Creating lobbies is easy and it’s possible to have up to eight players in a lobby. As the host of a lobby you can customize some game rules and reserve private slots so that your buddies can join your game with priority. You can even change which language and area you want your lobby to be, as well as choosing a preset name for the lobby such as “New players only”, “Anyone is welcome” or even “Looking for a mentor”.
All is not well with the multiplayer portion though as it’s plagued by a few things that really drag it into the dirt. First of all, it’s difficult to find a game due to connections being dropped or the game failing in the match making process. On top of that, the game constantly sends you to the main menu screen instead of the multiplayer screen so searching for a game takes twice as long because of the excess screen swapping.

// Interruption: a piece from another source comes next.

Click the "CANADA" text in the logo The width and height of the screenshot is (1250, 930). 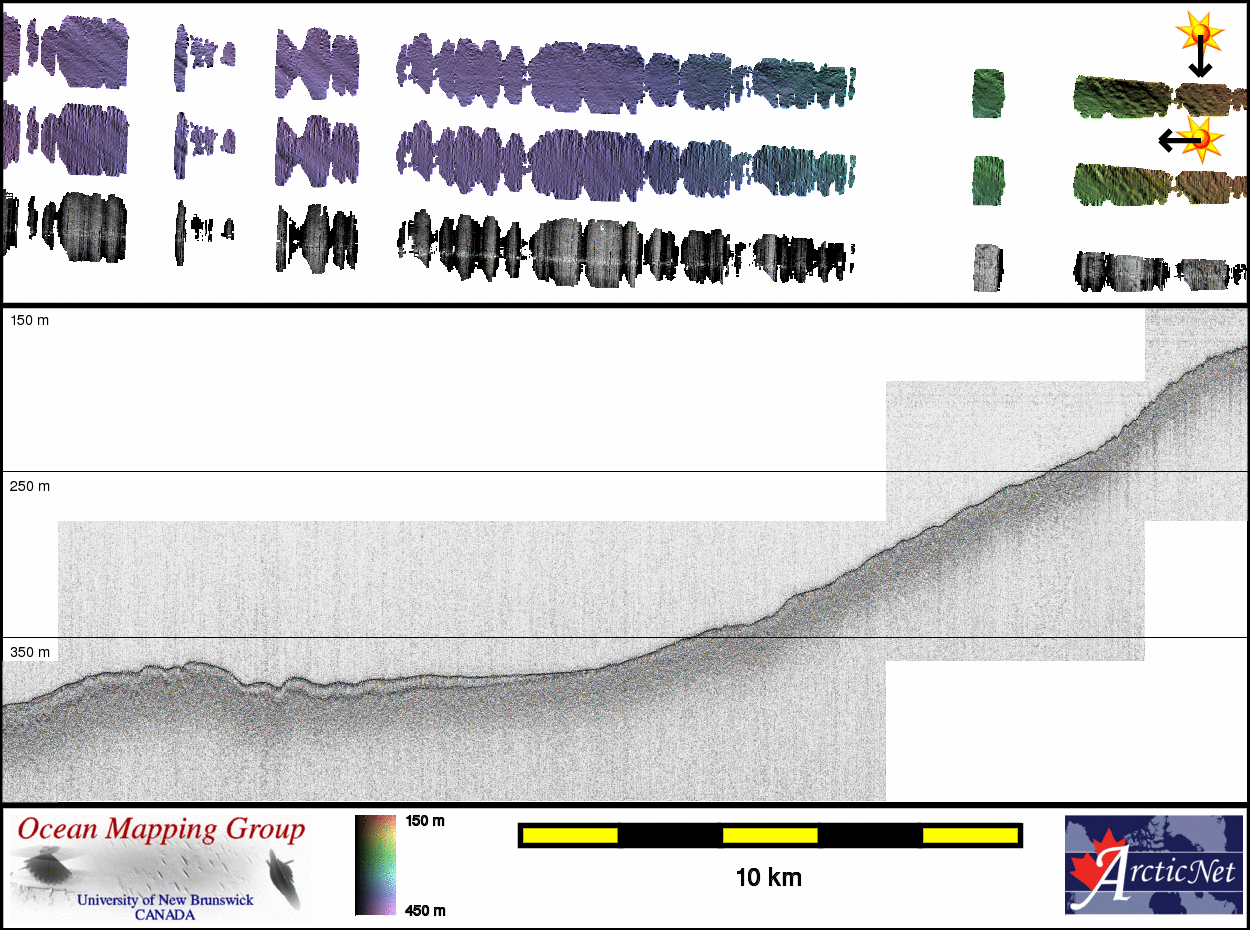(x=165, y=914)
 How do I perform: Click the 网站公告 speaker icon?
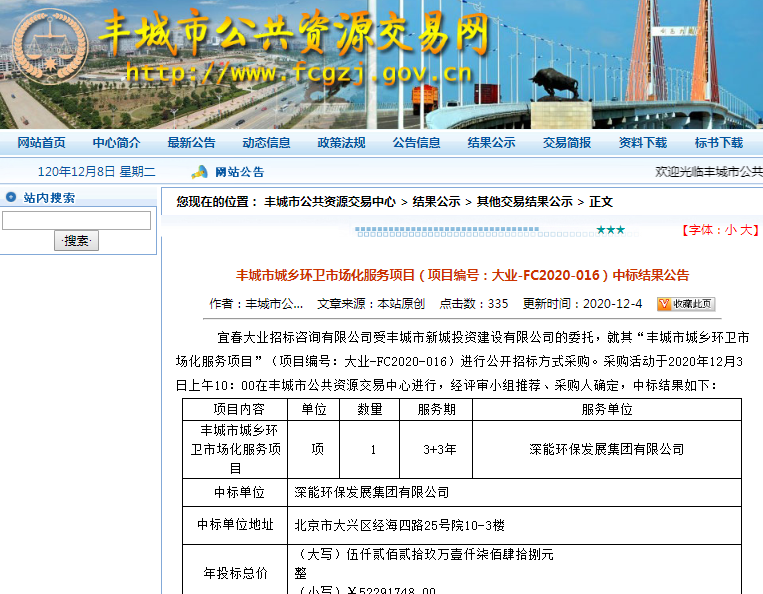click(199, 172)
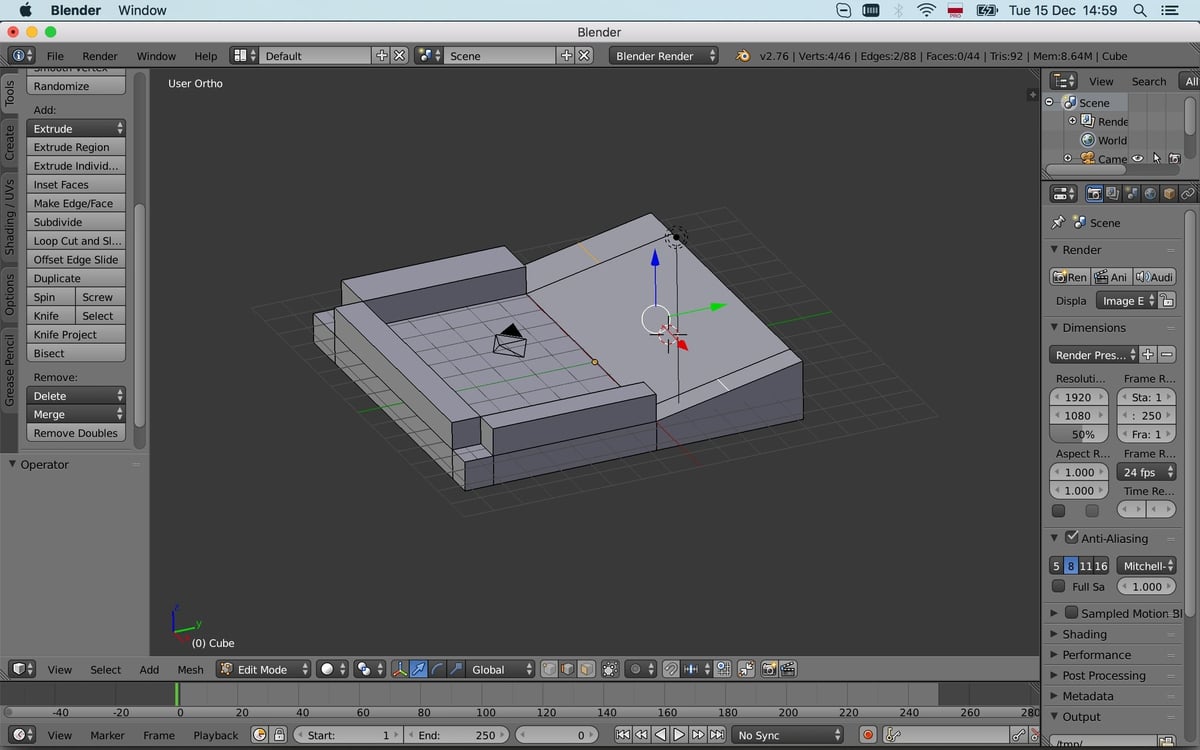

The most foul part of the multiplayer has to be the Ranked matches, because you don’t even get to see the connection stability of your opponent – the game simply skips directly to the character selection screen. The game makes it a habit to skip screens when it shouldn’t and vice versa.
And as mentioned there’s the online leaderboards where you can track player statistics and rankings along with what characters they use. Sadly though, there is no Replay mode in this game, so you can’t watch other player’s previous battles. This seems like an unnecessary step backwards for fighting games.

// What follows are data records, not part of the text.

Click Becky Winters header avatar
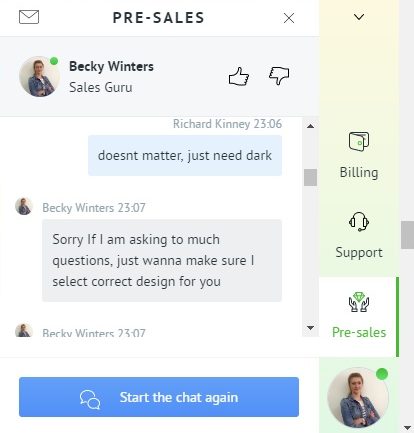The height and width of the screenshot is (433, 414). tap(39, 77)
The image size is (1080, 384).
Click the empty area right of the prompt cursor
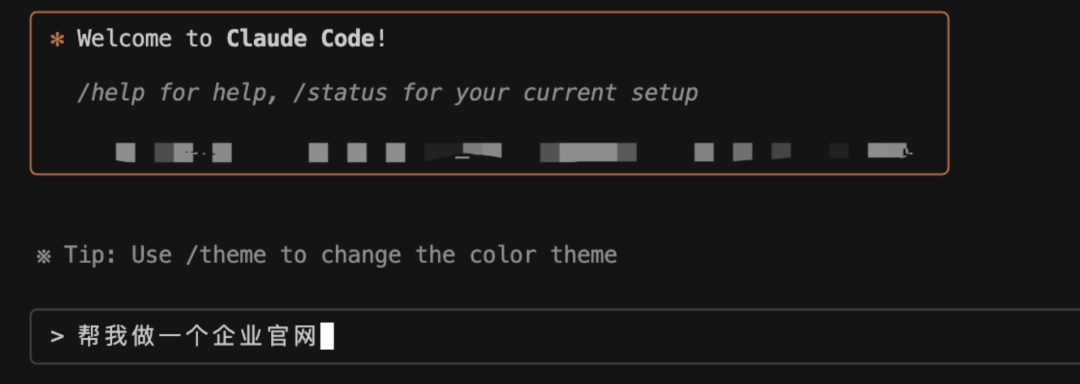[x=703, y=337]
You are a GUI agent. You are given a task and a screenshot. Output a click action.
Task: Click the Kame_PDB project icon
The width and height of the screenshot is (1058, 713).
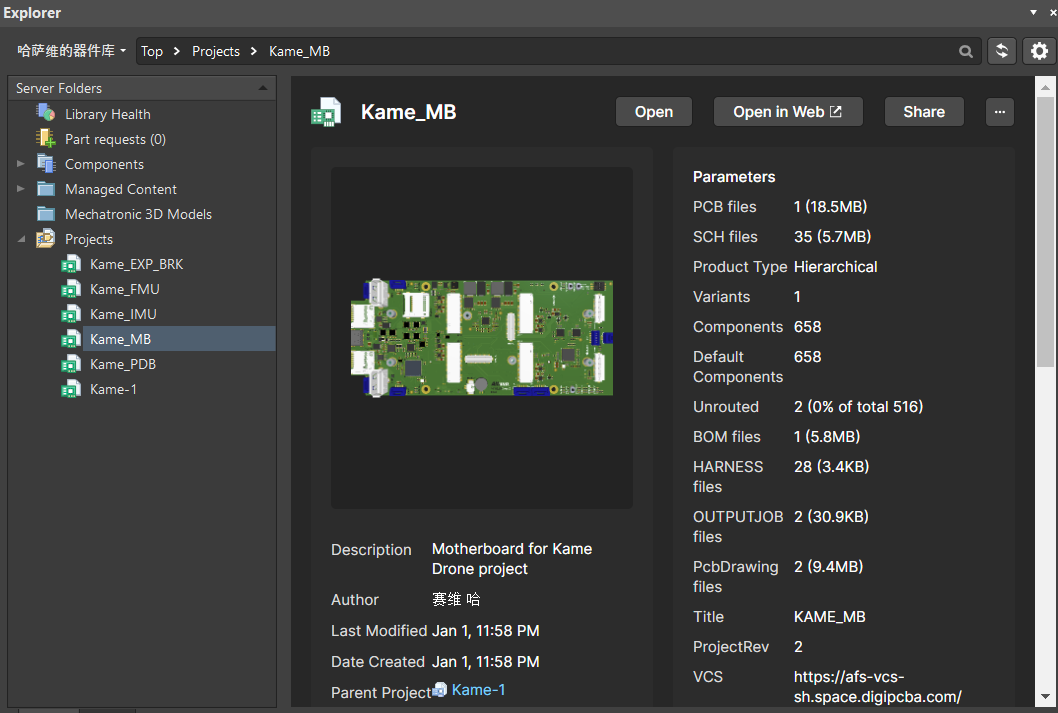[71, 364]
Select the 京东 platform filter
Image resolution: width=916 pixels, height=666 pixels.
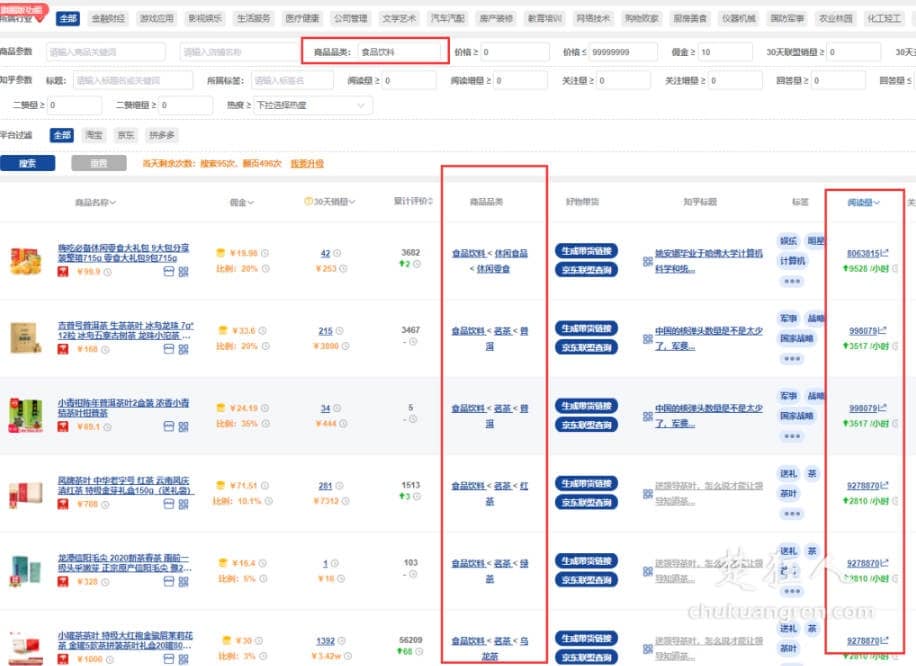[124, 135]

The graphics are stunning and absolutely right for this game. The cartoon style shaded characters mixed with the incredibly vivid colors creates a perfect visual impression. The animations are smooth and the backgrounds are packed with details making the fights look interesting and alive. The whole graphical presentation is heavily inspired from the world of comics, with huge splashy texts and an overall loud tone – and it all comes naturally. Marvel vs. Capcom 3: Fate of Two Worlds offers some of the most spectacular and explosive fights to date.
Some of the areas that you will be fighting in include iconic environments from numerous Capcom franchises such as the Metro City stage from Final Fight and The Great Demon Village from Super Ghosts and Goblins. Make no mistake, this game is heavy on the fan service which is as charming and uplifting as ever.
The sound work is equally brilliant. They have recorded both English and Japanese voices for all characters and you can individually choose which characters should use what language and for once they both sound great. The soundtrack is of top quality, featuring remixed character themes that you may or may not recognize from previous games, along with unique stage specific themes. The nostalgic feel that some of the songs invoke is simply outstanding – it is sure to capture any gamer’s heart right away. It all fits the theme and pace of the action, so it is definitely another strong point for this game.
Marvel vs. Capcom 3: Fate of Two Worlds is full of improvements when compared to Marvel vs. Capcom 2: New Age of Heroes. The characters are unique and interesting and they all feel like complete and robust player choices. With the solid game modes and plentiful replay value this game does what a fighting is supposed to do. The novelty of it does best in short bursts though, so for the typical gamer, it’s not a game that lasts for several hours at a time.
The multiplayer is botched – this is the biggest and quite possibly the only flaw of the game, but at least the Player matches work fine and as long as you play with friends the game runs as smooth as possible. The accessibility is fantastic and surely welcomed by many aspiring gaming fighters, making this an excellent starting point for novice players.
Marvel vs. Capcom 3: Fate of Two Worlds is enjoyable by anyone and has a lot to offer, but it needs some patches before it can reach its true potential.